Sementara itu ketua Koperasi Perikanan Nelayan (KPL) Mina Sumitra, Ono Surono, mengakui adanya kesulitan nelayan untuk membeli solar di SPBN. Kesulitan tersebut dikarenakan adanya kebijakan dari PT Pertamina. "Mereka melarang kapal di atas 30 GT untuk mengisi solar di SPBN," katanya.

Kapal diatas 30 GT itu diharuskan membeli solar di Stasiun Pengisian Bahan Bakar Bunker (SPBB). "Padahal di Indramayu ini belum ada SPBB," katanya. Ada pula pilihan lain, yaitu pemilik kapal di atas 30 GT bisa membeli solar di UPMS BBM Industri dan Marine Regional II, Kramat, Jakarta. Menurut Ono, ini tentu cukup merepotkan karena mereka harus ke Jakarta dahulu untuk membeli solar. "Sangat menyusahkan," katanya.
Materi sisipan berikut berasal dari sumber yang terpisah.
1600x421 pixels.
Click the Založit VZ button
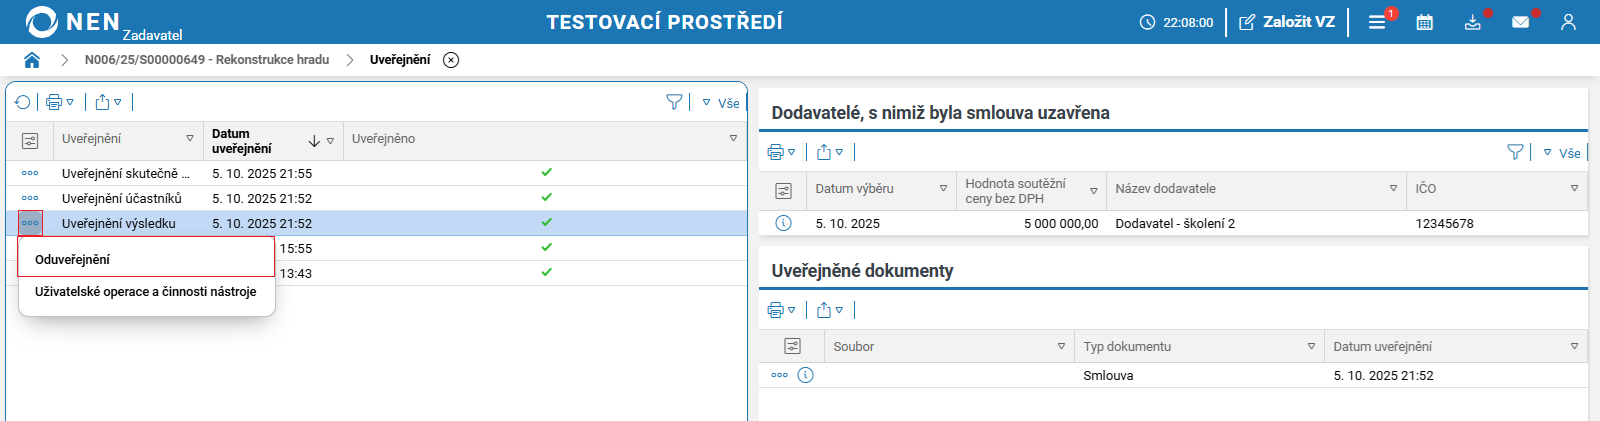pos(1287,22)
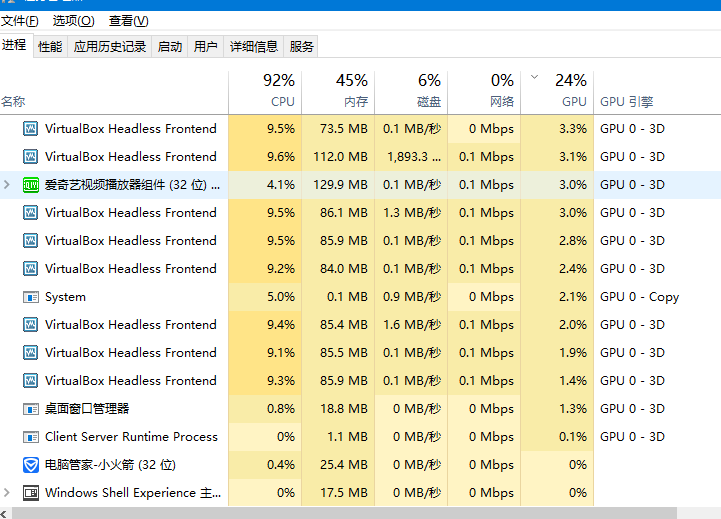
Task: Click the 桌面窗口管理器 process icon
Action: [30, 409]
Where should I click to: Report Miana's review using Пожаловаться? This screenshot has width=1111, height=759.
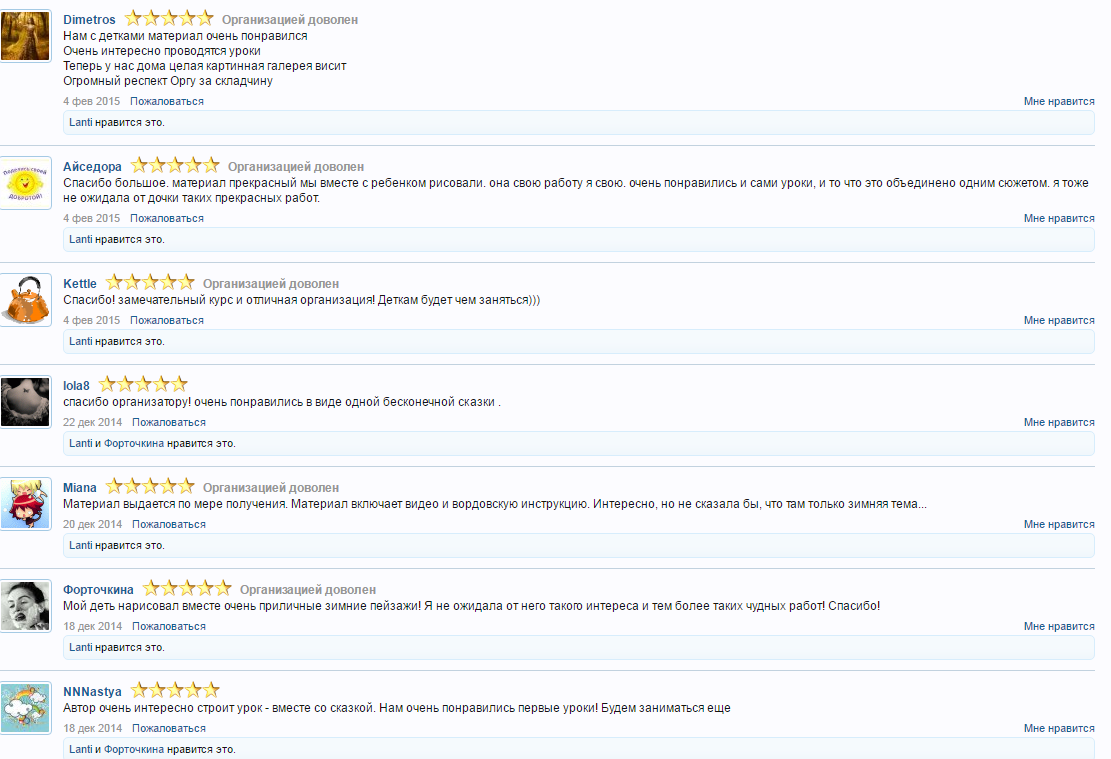tap(169, 524)
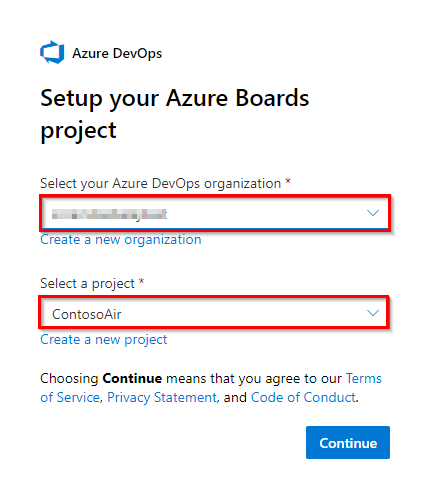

Tidak hanya itu, untuk membeli solar di UPMS Pertamina, mereka diharuskan menyiapkan 29 dokumen. Diantaranya buku langganan bunker, dokumen kepemilikan kapal serta pajak dan giro bank. "Pengurusan dokumen itu pun memakan waktu berhari-hari," katanya. Tidak hanya itu, solar pun baru bisa dikirim 4 hari setelah pengurusan dokumen selesai. "Benar- benar berbelit-belit dan menyusahkan," katanya.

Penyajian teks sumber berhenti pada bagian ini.